--- Start of Reading text ---

Thomas Ferrazza v. North Branch Fire District 1
This text of Thomas Ferrazza v. North Branch Fire District 1 (Thomas Ferrazza v. North Branch Fire District 1) is published on Counsel Stack Legal Research, covering Supreme Court of Vermont primary law. Counsel Stack provides free access to over 12 million legal documents including statutes, case law, regulations, and constitutions.
Opinion
VERMONT SUPREME COURT Case No. 25-AP-008 109 State Street Montpelier VT 05609-0801 802-828-4774 www.vermontjudiciary.org
Note: In the case title, an asterisk (*) indicates an appellant and a double asterisk (**) indicates a cross- appellant. Decisions of a three-justice panel are not to be considered as precedent before any tribunal.
ENTRY ORDER
JULY TERM, 2025
Thomas Ferrazza* v. North Branch Fire } APPEALED FROM: District #1 } } Superior Court, Windham Unit, } Civil Division } CASE NO. 24-CV-02110 Trial Judge: Rachel M. Malone
In the above-entitled cause, the Clerk will enter:
Plaintiff Thomas Ferrazza appeals from the dismissal of his complaint against defendant North Branch Fire District #1. We affirm.
Plaintiff filed suit against defendant in May 2024, raising numerous claims. He asked the court to review certain alleged actions and failures to act by defendant and declare that defendant violated various state laws. Based on the alleged violations, plaintiff asked the court to issue a writ of mandamus and appoint a receiver to supervise and bring defendant into compliance with state law. Defendant moved to dismiss plaintiff’s complaint, and the court granted its request.

--- End of Reading text ---

From the Ferrazza entry order, extract everything from "ENTRY ORDER" down to "#1. We affirm.". The listing that comes next has no connection to the Ferrazza entry order.

--- Start of Information shown ---

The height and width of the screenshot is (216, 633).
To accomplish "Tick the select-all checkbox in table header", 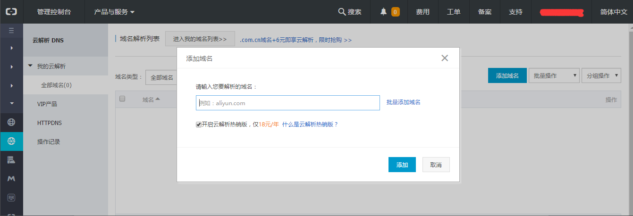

--- End of Information shown ---

Solution for this exercise:
ENTRY ORDER
JULY TERM, 2025
Thomas Ferrazza* v. North Branch Fire } APPEALED FROM: District #1 } } Superior Court, Windham Unit, } Civil Division } CASE NO. 24-CV-02110 Trial Judge: Rachel M. Malone
In the above-entitled cause, the Clerk will enter:
Plaintiff Thomas Ferrazza appeals from the dismissal of his complaint against defendant North Branch Fire District #1. We affirm.